Lemma 1. If $ u \in L^1_{\mathrm{loc}}(\mathbb{R}^n) $ satisfies ($ ** $), $ D_n(u/G) = 0 $.
Proof. By Leibniz rule (for differentiation of distributions) and the fact that $ u $ and $ G $ are solutions to ($ ** $), we get \begin{align*} D_n\left(\frac{u}{G}\right) &= -\frac{D_n G}{G^2} \cdot u + \frac{D_n u}{G} \\ &= -\frac{(X_n - a)G/ir + bG}{G^2} \cdot u + \frac{(X_n - a)u/ir + bu}{G} \\ &= 0. \quad \square \end{align*}
Lemma 2. If $ f \in L^1_{\mathrm{loc}}(\mathbb{R}^n) $ and $ D_n f = 0 $, there exists $ g \in L^1_{\mathrm{loc}}(\mathbb{R}^{n - 1}) $ such that $ f(x) = g(x_1, \dots, x_{n - 1}) $ for a.e. $ x \in \mathbb{R}^n $.

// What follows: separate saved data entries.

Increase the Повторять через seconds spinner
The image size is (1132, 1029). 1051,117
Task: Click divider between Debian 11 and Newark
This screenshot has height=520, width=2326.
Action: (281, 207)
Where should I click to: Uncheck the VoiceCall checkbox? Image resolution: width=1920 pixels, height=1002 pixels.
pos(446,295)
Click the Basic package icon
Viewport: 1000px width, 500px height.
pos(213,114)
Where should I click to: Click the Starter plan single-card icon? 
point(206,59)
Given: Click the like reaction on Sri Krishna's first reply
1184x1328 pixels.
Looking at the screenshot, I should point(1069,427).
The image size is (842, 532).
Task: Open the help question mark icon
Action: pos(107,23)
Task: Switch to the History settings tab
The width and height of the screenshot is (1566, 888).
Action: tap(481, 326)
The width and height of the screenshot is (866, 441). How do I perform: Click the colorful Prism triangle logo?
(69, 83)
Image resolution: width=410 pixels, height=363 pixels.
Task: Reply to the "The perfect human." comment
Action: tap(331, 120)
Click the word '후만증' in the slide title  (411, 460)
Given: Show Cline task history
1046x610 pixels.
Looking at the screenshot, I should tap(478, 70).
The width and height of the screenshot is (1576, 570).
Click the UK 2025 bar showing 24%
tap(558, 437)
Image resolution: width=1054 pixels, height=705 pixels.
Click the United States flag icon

Proof. Let $ \mathcal{D}_n $ be the set of all $ \psi \in \mathcal{D}(\mathbb{R}^n) $ satisfying $ \int_{\mathbb{R}} \psi(x) \,dx_n = 0 $ for all $ (x_1, \dots, x_{n - 1}) \in \mathbb{R}^{n - 1} $. It is easily seen that $ \langle f, \psi \rangle = 0 $ for $ \psi \in \mathcal{D}_n $. Fix $ \rho \in \mathcal{D}(\mathbb{R}) $ such that $ \int_{\mathbb{R}} \rho(x_n) \,dx_n = 1 $. For every $ \phi \in \mathcal{D}(\mathbb{R}^n) $, $$ \psi(x) = \phi(x) - \rho(x_n) \int_{\mathbb{R}} \phi(x_1, \dots, x_{n - 1}, t) dt $$ is in $ \mathcal{D}_n $. Therefore, by Fubini’s theorem, \begin{align*} \langle f, \phi \rangle &= \left\langle f, \rho(x_n) \int_{\mathbb{R}} \phi(x_1, \dots, x_{n - 1}, t) dt \right\rangle \\ &= \int_{\mathbb{R}^n} \left(\int_{\mathbb{R}} f(x) \rho(x_n) \,dx_n\right) \phi(x_1, \dots, x_{n - 1}, t) \,d(x_1, \dots, x_{n - 1}, t). \end{align*} This means that $ g(x_1, \dots, x_{n - 1}) = \int_{\mathbb{R}} f(x) \rho(x_n) \,dx_n $ is a function satisfying $ f(x) = g(x_1, \dots, x_{n - 1}) $ for a.e. $ x \in \mathbb{R}^n $. $ \square $
By these lemmas, a solution $ u \in L^1_{\mathrm{loc}}(\mathbb{R}^n) $ to ($ ** $) must have the form ($ * $), where $ v \in L^1_{\mathrm{loc}}(\mathbb{R}^{n - 1}) $ and $ r \in \mathbb{R} $. In this situation, $ \lVert u \rVert_2 = \lVert v \rVert_2 \lVert G \rVert_2 $, so $ u \in L^2(\mathbb{R}^n) $ if and only if $ v \in L^2(\mathbb{R}^{n - 1}) $ and $ r > 0 $, or $ v = 0 $. This proves the necessity.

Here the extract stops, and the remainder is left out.